»»

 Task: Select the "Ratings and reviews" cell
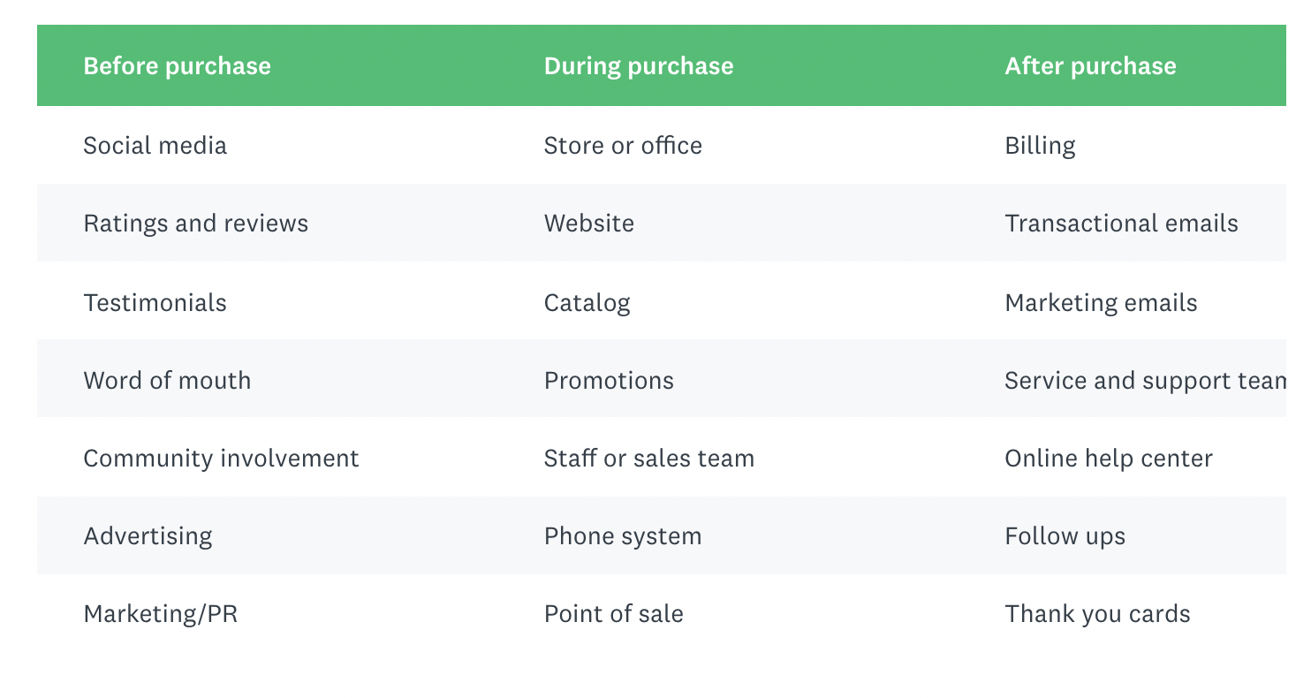pyautogui.click(x=195, y=224)
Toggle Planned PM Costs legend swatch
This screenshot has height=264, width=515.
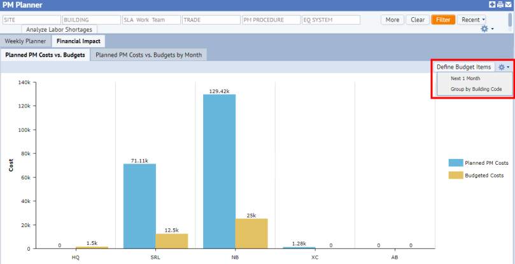455,162
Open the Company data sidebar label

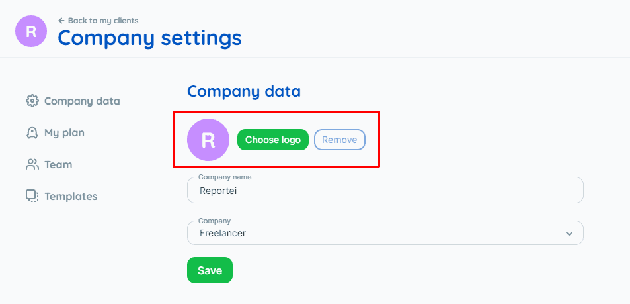pyautogui.click(x=82, y=101)
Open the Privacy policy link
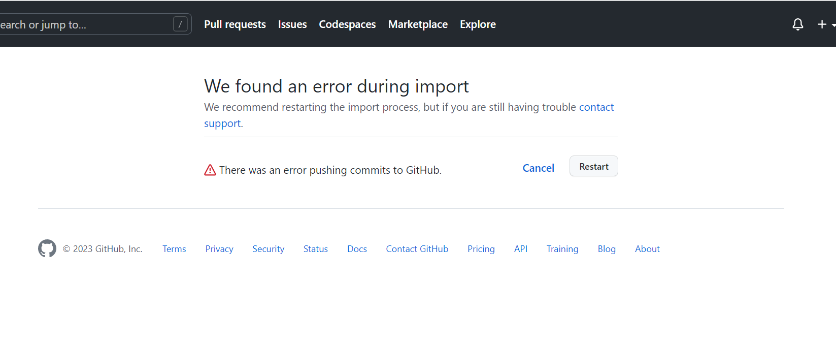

««

Give back the records above exactly. Pictures stay out.

■ **Result below**:
 Task: Select the "Ratings and reviews" cell
pyautogui.click(x=195, y=224)
Toggle Planned PM Costs legend swatch
This screenshot has height=264, width=515.
455,162
Open the Company data sidebar label

pyautogui.click(x=82, y=101)
Open the Privacy policy link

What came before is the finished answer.